Task prompt
Every line in the listing is to be echoed verbatim.

-=-=-

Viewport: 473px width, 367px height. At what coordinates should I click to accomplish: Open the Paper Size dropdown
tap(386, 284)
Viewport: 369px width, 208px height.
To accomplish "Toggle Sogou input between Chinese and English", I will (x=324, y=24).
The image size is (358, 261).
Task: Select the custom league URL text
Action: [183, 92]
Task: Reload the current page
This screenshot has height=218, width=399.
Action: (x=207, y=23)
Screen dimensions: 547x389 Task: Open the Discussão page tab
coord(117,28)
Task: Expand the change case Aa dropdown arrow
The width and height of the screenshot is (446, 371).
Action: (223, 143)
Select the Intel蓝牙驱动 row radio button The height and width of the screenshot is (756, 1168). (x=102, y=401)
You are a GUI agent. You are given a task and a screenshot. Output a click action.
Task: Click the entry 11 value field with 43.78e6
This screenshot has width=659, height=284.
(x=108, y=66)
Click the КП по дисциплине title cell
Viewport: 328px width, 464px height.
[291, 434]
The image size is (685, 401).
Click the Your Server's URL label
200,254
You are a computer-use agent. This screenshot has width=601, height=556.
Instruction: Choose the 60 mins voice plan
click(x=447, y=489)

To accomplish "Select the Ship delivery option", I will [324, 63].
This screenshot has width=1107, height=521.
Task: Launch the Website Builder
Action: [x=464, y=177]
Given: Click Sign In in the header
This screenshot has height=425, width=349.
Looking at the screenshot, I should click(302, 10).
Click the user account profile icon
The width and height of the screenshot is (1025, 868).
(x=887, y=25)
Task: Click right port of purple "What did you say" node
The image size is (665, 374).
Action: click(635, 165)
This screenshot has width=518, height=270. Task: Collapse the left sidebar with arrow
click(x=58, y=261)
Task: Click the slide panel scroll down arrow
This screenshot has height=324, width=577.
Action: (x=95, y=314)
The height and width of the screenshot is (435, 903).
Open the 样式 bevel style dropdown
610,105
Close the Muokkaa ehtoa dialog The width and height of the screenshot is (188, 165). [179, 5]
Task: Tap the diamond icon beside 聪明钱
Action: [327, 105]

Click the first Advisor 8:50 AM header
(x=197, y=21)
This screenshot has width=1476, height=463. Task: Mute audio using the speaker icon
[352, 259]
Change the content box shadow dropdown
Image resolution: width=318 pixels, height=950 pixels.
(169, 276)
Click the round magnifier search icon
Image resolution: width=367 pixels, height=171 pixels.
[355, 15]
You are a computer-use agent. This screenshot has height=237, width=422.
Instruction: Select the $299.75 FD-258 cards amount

-=-=-

Reply to the task
Viewport: 473px width, 367px height. At what coordinates should I click to accomplish: Open the Paper Size dropdown
tap(386, 284)
Viewport: 369px width, 208px height.
To accomplish "Toggle Sogou input between Chinese and English", I will (x=324, y=24).
The image size is (358, 261).
Task: Select the custom league URL text
Action: [183, 92]
Task: Reload the current page
This screenshot has height=218, width=399.
Action: (x=207, y=23)
Screen dimensions: 547x389 Task: Open the Discussão page tab
coord(117,28)
Task: Expand the change case Aa dropdown arrow
The width and height of the screenshot is (446, 371).
Action: (223, 143)
Select the Intel蓝牙驱动 row radio button The height and width of the screenshot is (756, 1168). (x=102, y=401)
You are a GUI agent. You are given a task and a screenshot. Output a click action.
Task: Click the entry 11 value field with 43.78e6
This screenshot has width=659, height=284.
(x=108, y=66)
Click the КП по дисциплине title cell
Viewport: 328px width, 464px height.
[291, 434]
The image size is (685, 401).
Click the Your Server's URL label
200,254
You are a computer-use agent. This screenshot has width=601, height=556.
Instruction: Choose the 60 mins voice plan
click(x=447, y=489)

To accomplish "Select the Ship delivery option", I will [324, 63].
This screenshot has width=1107, height=521.
Task: Launch the Website Builder
Action: [x=464, y=177]
Given: Click Sign In in the header
This screenshot has height=425, width=349.
Looking at the screenshot, I should click(302, 10).
Click the user account profile icon
The width and height of the screenshot is (1025, 868).
(x=887, y=25)
Task: Click right port of purple "What did you say" node
The image size is (665, 374).
Action: click(635, 165)
This screenshot has width=518, height=270. Task: Collapse the left sidebar with arrow
click(x=58, y=261)
Task: Click the slide panel scroll down arrow
This screenshot has height=324, width=577.
Action: (x=95, y=314)
The height and width of the screenshot is (435, 903).
Open the 样式 bevel style dropdown
610,105
Close the Muokkaa ehtoa dialog The width and height of the screenshot is (188, 165). [179, 5]
Task: Tap the diamond icon beside 聪明钱
Action: [327, 105]

Click the first Advisor 8:50 AM header
(x=197, y=21)
This screenshot has width=1476, height=463. Task: Mute audio using the speaker icon
[352, 259]
Change the content box shadow dropdown
Image resolution: width=318 pixels, height=950 pixels.
(169, 276)
Click the round magnifier search icon
Image resolution: width=367 pixels, height=171 pixels.
[355, 15]
You are a computer-use agent. This screenshot has height=237, width=422.
Instruction: Select the $299.75 FD-258 cards amount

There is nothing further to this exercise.